-- Written exercise --
Rewrite the listing below with every "computer-use agent" replaced by "desktop assistant", leaving everything else as it is.

-- Records --
********************

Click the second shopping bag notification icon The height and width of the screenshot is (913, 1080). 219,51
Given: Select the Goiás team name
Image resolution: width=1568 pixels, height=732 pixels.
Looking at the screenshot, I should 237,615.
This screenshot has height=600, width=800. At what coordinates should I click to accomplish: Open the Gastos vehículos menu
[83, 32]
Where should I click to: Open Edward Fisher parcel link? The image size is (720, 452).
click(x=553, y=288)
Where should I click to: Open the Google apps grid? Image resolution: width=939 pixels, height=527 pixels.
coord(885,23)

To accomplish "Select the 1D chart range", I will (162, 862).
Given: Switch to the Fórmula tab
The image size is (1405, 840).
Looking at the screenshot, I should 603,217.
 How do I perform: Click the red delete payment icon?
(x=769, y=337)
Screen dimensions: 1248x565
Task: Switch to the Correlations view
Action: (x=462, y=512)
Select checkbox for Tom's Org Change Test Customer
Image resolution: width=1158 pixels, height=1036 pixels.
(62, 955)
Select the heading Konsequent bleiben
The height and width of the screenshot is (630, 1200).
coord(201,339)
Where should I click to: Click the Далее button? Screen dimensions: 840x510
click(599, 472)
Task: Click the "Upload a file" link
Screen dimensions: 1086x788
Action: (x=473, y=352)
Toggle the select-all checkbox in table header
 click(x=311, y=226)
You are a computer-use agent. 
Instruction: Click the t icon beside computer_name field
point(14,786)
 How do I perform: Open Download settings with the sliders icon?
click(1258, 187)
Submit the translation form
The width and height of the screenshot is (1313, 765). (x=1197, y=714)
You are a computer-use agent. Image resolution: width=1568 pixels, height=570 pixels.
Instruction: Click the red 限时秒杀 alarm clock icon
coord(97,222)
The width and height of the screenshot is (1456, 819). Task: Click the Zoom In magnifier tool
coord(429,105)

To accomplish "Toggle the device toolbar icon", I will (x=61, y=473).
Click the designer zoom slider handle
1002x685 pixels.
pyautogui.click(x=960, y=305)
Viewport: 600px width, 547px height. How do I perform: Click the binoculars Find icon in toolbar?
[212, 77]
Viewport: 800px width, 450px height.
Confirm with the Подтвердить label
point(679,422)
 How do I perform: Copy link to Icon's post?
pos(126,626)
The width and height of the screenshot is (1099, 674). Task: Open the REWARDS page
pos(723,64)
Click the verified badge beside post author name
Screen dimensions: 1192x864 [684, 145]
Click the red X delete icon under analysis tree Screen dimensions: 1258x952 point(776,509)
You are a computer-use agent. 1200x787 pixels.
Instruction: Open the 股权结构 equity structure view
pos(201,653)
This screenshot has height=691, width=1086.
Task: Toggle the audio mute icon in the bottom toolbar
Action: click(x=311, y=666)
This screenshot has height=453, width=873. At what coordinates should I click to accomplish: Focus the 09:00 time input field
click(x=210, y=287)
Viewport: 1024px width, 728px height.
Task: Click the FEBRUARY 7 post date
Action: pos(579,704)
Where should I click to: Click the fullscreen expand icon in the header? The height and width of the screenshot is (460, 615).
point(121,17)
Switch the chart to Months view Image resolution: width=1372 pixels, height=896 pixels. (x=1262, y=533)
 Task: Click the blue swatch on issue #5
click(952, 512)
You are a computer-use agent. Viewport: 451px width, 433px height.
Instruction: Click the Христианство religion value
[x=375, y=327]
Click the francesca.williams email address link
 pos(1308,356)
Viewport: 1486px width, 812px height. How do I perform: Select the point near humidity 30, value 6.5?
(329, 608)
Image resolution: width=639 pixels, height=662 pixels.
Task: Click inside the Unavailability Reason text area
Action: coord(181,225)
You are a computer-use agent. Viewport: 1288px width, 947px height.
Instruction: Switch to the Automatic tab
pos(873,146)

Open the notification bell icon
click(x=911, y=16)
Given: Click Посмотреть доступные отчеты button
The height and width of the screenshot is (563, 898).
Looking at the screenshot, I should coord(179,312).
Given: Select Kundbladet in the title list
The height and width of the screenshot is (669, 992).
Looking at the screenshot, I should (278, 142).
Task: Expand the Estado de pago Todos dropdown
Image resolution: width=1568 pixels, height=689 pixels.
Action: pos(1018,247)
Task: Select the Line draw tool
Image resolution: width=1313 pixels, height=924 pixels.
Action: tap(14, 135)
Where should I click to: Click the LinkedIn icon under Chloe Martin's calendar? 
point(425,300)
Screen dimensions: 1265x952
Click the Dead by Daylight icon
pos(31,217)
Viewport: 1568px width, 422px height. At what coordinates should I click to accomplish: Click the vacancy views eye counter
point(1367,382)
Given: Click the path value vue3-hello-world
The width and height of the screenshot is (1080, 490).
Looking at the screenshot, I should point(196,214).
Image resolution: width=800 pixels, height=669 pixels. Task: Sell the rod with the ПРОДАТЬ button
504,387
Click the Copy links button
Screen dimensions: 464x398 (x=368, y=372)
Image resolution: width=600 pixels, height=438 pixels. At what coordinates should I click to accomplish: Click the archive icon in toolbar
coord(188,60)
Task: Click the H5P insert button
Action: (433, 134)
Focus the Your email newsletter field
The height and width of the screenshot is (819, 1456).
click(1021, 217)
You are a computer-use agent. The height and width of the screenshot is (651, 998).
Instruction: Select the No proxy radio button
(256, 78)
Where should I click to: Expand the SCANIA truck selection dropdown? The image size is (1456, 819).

********************

-- Expected answer --
Click the second shopping bag notification icon The height and width of the screenshot is (913, 1080). 219,51
Given: Select the Goiás team name
Image resolution: width=1568 pixels, height=732 pixels.
Looking at the screenshot, I should 237,615.
This screenshot has height=600, width=800. At what coordinates should I click to accomplish: Open the Gastos vehículos menu
[83, 32]
Where should I click to: Open Edward Fisher parcel link? The image size is (720, 452).
click(x=553, y=288)
Where should I click to: Open the Google apps grid? Image resolution: width=939 pixels, height=527 pixels.
coord(885,23)

To accomplish "Select the 1D chart range", I will (162, 862).
Given: Switch to the Fórmula tab
The image size is (1405, 840).
Looking at the screenshot, I should 603,217.
 How do I perform: Click the red delete payment icon?
(x=769, y=337)
Screen dimensions: 1248x565
Task: Switch to the Correlations view
Action: (x=462, y=512)
Select checkbox for Tom's Org Change Test Customer
Image resolution: width=1158 pixels, height=1036 pixels.
(62, 955)
Select the heading Konsequent bleiben
The height and width of the screenshot is (630, 1200).
coord(201,339)
Where should I click to: Click the Далее button? Screen dimensions: 840x510
click(599, 472)
Task: Click the "Upload a file" link
Screen dimensions: 1086x788
Action: (x=473, y=352)
Toggle the select-all checkbox in table header
 click(x=311, y=226)
You are a desktop assistant. 
Instruction: Click the t icon beside computer_name field
point(14,786)
 How do I perform: Open Download settings with the sliders icon?
click(1258, 187)
Submit the translation form
The width and height of the screenshot is (1313, 765). (x=1197, y=714)
You are a desktop assistant. Image resolution: width=1568 pixels, height=570 pixels.
Instruction: Click the red 限时秒杀 alarm clock icon
coord(97,222)
The width and height of the screenshot is (1456, 819). Task: Click the Zoom In magnifier tool
coord(429,105)

To accomplish "Toggle the device toolbar icon", I will (x=61, y=473).
Click the designer zoom slider handle
1002x685 pixels.
pyautogui.click(x=960, y=305)
Viewport: 600px width, 547px height. How do I perform: Click the binoculars Find icon in toolbar?
[212, 77]
Viewport: 800px width, 450px height.
Confirm with the Подтвердить label
point(679,422)
 How do I perform: Copy link to Icon's post?
pos(126,626)
The width and height of the screenshot is (1099, 674). Task: Open the REWARDS page
pos(723,64)
Click the verified badge beside post author name
Screen dimensions: 1192x864 [684, 145]
Click the red X delete icon under analysis tree Screen dimensions: 1258x952 point(776,509)
You are a desktop assistant. 1200x787 pixels.
Instruction: Open the 股权结构 equity structure view
pos(201,653)
This screenshot has height=691, width=1086.
Task: Toggle the audio mute icon in the bottom toolbar
Action: click(x=311, y=666)
This screenshot has height=453, width=873. At what coordinates should I click to accomplish: Focus the 09:00 time input field
click(x=210, y=287)
Viewport: 1024px width, 728px height.
Task: Click the FEBRUARY 7 post date
Action: pos(579,704)
Where should I click to: Click the fullscreen expand icon in the header? The height and width of the screenshot is (460, 615).
point(121,17)
Switch the chart to Months view Image resolution: width=1372 pixels, height=896 pixels. (x=1262, y=533)
 Task: Click the blue swatch on issue #5
click(952, 512)
You are a desktop assistant. Viewport: 451px width, 433px height.
Instruction: Click the Христианство religion value
[x=375, y=327]
Click the francesca.williams email address link
 pos(1308,356)
Viewport: 1486px width, 812px height. How do I perform: Select the point near humidity 30, value 6.5?
(329, 608)
Image resolution: width=639 pixels, height=662 pixels.
Task: Click inside the Unavailability Reason text area
Action: coord(181,225)
You are a desktop assistant. Viewport: 1288px width, 947px height.
Instruction: Switch to the Automatic tab
pos(873,146)

Open the notification bell icon
click(x=911, y=16)
Given: Click Посмотреть доступные отчеты button
The height and width of the screenshot is (563, 898).
Looking at the screenshot, I should coord(179,312).
Given: Select Kundbladet in the title list
The height and width of the screenshot is (669, 992).
Looking at the screenshot, I should (278, 142).
Task: Expand the Estado de pago Todos dropdown
Image resolution: width=1568 pixels, height=689 pixels.
Action: pos(1018,247)
Task: Select the Line draw tool
Image resolution: width=1313 pixels, height=924 pixels.
Action: tap(14, 135)
Where should I click to: Click the LinkedIn icon under Chloe Martin's calendar? 
point(425,300)
Screen dimensions: 1265x952
Click the Dead by Daylight icon
pos(31,217)
Viewport: 1568px width, 422px height. At what coordinates should I click to accomplish: Click the vacancy views eye counter
point(1367,382)
Given: Click the path value vue3-hello-world
The width and height of the screenshot is (1080, 490).
Looking at the screenshot, I should point(196,214).
Image resolution: width=800 pixels, height=669 pixels. Task: Sell the rod with the ПРОДАТЬ button
504,387
Click the Copy links button
Screen dimensions: 464x398 (x=368, y=372)
Image resolution: width=600 pixels, height=438 pixels. At what coordinates should I click to accomplish: Click the archive icon in toolbar
coord(188,60)
Task: Click the H5P insert button
Action: (433, 134)
Focus the Your email newsletter field
The height and width of the screenshot is (819, 1456).
click(1021, 217)
You are a desktop assistant. The height and width of the screenshot is (651, 998).
Instruction: Select the No proxy radio button
(256, 78)
Where should I click to: Expand the SCANIA truck selection dropdown? The image size is (1456, 819).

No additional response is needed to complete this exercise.